A Thoughtful Look at Short Term Missions…

Over the past few decades there has been a rise in short term missions across the globe.  It seems every other church youth group has plans to travel to Mexico and many of these types of trips have come under suspicion as of late.  Christians are asking the hard questions such as are we really helping more than we are hurting?  Is this a good use of the resources God has provided His church?  Are those ministered to truly being followed up or is it just a flash in the pan?  It is the challenge of the believer to honestly seek answers to these questions without operating in a spirit of cynicism and discouragement to fellow believers who, although sincerely desiring to minister cross culturally, may be misled in their methods.  Some of these short term works can create an unhealthy dependence, promote a celebrity mentality regarding ministry, negatively impact local economics, or wastefully consume resources better used by long term missionaries or local churches. After a hard look at the potential negative impact of some short term mission efforts one may falsely conclude that the only way to truly make an impact is to move overseas long term but that would be a —– solution to a legitimate problem.  While seeking out a way to truly and effectively obey the great commission in Matthew 28 a strong argument can be made that there very much is a place for short term missions works but that is requires a very thoughtful strategy so as not to fall into the traps listed above.

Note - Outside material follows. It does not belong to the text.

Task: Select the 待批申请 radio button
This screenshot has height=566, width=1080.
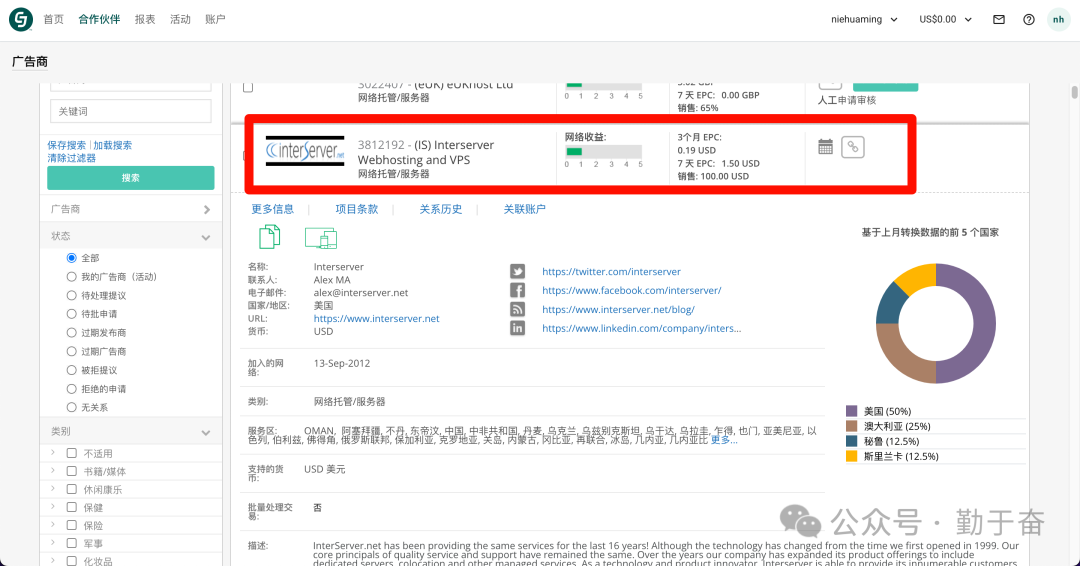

I want to offer three keys to a truly effective short term mission work that will help much more than hurt the global church as a whole.  First, short term missions must always be connected to a stable, local, established church except of course when church planting is the primary goal because no local church exists in that area.  Biblically, the kingdom of God is built upon the ministry of the local church therefore a partnership with a local pastor with a long term commitment should always be the first priority with the emphasis being serving as an extension of those serving locally.  The second key to effective short term mission work is thorough preparation with well defined goals and follow up strategies.  True reformation in any culture does not occur quickly but requires years of thoughtful strategies and follow through.  Finally, the third key is a very careful distribution of resources with the long term impact in mind.  Whether you are providing a service such as a building project, offering resources such as books and teachings or giving money we make every effort that our generosity is not hurting by doing for the poor what they are able to do for themselves or by distributing resources that will in any way negatively affect the local church.  Following these three simple keys will carry us a long way in attempting to ‘make disciples of all nations’.